Stored dataset items:
──────────
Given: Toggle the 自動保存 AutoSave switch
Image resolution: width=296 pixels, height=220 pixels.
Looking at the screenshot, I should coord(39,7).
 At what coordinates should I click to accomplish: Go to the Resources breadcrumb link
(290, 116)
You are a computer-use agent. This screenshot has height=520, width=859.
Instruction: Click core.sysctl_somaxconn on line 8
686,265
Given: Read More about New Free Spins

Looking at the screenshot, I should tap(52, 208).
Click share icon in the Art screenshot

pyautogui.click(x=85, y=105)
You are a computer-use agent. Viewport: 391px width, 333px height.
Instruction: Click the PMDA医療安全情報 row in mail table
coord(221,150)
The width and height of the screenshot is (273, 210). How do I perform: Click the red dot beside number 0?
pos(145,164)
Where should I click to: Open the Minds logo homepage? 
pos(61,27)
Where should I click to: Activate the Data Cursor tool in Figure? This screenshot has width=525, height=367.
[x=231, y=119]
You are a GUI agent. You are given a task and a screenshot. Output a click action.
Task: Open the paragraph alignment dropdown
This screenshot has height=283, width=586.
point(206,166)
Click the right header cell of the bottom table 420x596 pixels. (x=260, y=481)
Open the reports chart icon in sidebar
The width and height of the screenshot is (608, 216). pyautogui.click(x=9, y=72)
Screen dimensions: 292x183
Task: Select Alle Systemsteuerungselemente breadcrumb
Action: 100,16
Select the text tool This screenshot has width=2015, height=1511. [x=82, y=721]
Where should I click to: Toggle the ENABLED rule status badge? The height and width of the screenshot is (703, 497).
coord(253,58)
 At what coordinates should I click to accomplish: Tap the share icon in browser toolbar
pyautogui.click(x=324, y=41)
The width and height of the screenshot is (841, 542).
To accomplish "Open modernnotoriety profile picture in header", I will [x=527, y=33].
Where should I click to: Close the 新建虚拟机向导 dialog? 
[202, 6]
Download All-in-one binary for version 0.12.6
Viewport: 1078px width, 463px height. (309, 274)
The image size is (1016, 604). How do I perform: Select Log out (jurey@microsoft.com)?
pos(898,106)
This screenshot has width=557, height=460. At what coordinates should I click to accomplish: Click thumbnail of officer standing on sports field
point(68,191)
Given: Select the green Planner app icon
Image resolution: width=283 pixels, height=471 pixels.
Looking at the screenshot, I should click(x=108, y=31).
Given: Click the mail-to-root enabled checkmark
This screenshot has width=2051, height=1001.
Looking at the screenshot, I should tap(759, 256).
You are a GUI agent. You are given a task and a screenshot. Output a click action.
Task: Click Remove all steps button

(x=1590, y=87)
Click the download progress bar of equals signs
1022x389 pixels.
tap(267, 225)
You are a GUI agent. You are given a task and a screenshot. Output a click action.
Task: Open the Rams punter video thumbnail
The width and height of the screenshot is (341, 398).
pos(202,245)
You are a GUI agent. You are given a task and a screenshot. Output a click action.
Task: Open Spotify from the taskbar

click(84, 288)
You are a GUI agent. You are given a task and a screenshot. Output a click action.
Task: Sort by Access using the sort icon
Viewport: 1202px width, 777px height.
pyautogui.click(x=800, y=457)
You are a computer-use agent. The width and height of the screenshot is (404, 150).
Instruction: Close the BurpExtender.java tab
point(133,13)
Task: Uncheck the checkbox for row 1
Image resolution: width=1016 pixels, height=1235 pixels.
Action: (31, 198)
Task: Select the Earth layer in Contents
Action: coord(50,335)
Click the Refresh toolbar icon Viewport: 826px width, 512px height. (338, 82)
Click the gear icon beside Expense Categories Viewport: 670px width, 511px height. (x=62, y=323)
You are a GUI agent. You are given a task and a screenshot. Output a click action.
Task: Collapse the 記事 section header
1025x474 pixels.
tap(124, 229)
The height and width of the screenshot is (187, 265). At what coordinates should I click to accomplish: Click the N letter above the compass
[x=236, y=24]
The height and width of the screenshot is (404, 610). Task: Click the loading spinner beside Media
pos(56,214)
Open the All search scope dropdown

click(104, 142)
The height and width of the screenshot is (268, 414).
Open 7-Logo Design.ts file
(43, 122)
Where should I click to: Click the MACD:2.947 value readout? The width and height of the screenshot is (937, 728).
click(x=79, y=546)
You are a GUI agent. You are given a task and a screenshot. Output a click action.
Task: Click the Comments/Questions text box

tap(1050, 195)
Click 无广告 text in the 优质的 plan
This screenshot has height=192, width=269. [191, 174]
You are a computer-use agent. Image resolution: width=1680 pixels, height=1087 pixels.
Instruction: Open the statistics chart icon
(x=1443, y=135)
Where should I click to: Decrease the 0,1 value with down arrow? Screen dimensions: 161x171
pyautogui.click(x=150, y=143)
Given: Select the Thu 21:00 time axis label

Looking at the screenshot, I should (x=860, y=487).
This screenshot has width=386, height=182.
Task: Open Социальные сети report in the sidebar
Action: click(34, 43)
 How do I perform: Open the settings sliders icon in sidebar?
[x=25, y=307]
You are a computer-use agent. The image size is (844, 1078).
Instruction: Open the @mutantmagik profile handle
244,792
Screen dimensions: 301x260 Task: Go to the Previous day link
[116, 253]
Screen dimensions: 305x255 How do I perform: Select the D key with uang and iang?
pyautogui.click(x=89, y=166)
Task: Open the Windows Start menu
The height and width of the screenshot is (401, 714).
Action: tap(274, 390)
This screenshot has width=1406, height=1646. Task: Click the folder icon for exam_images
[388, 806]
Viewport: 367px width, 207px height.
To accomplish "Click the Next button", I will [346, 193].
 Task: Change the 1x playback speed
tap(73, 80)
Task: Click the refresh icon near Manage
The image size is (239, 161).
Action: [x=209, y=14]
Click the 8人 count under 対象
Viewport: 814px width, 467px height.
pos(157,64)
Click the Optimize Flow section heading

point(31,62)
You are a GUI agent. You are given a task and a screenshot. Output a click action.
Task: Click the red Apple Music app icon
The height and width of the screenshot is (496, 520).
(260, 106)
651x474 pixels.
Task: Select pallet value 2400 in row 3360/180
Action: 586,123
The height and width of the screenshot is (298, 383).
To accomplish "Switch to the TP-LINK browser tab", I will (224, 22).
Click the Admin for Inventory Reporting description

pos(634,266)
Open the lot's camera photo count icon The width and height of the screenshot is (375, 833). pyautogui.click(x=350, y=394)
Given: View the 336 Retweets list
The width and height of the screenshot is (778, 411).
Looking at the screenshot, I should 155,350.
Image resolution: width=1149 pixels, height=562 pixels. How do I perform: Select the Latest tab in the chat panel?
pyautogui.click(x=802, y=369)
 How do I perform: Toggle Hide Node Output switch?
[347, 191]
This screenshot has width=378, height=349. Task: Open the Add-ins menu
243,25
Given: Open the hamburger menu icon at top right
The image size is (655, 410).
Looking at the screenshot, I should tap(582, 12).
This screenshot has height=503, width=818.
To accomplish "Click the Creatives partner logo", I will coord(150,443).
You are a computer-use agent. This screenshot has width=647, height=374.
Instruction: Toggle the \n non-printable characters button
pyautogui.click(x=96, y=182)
──────────
Exercise details:
Go through the data and return each line where the word "count" appears.

Solved problem:
Click the 8人 count under 対象
Open the lot's camera photo count icon The width and height of the screenshot is (375, 833). pyautogui.click(x=350, y=394)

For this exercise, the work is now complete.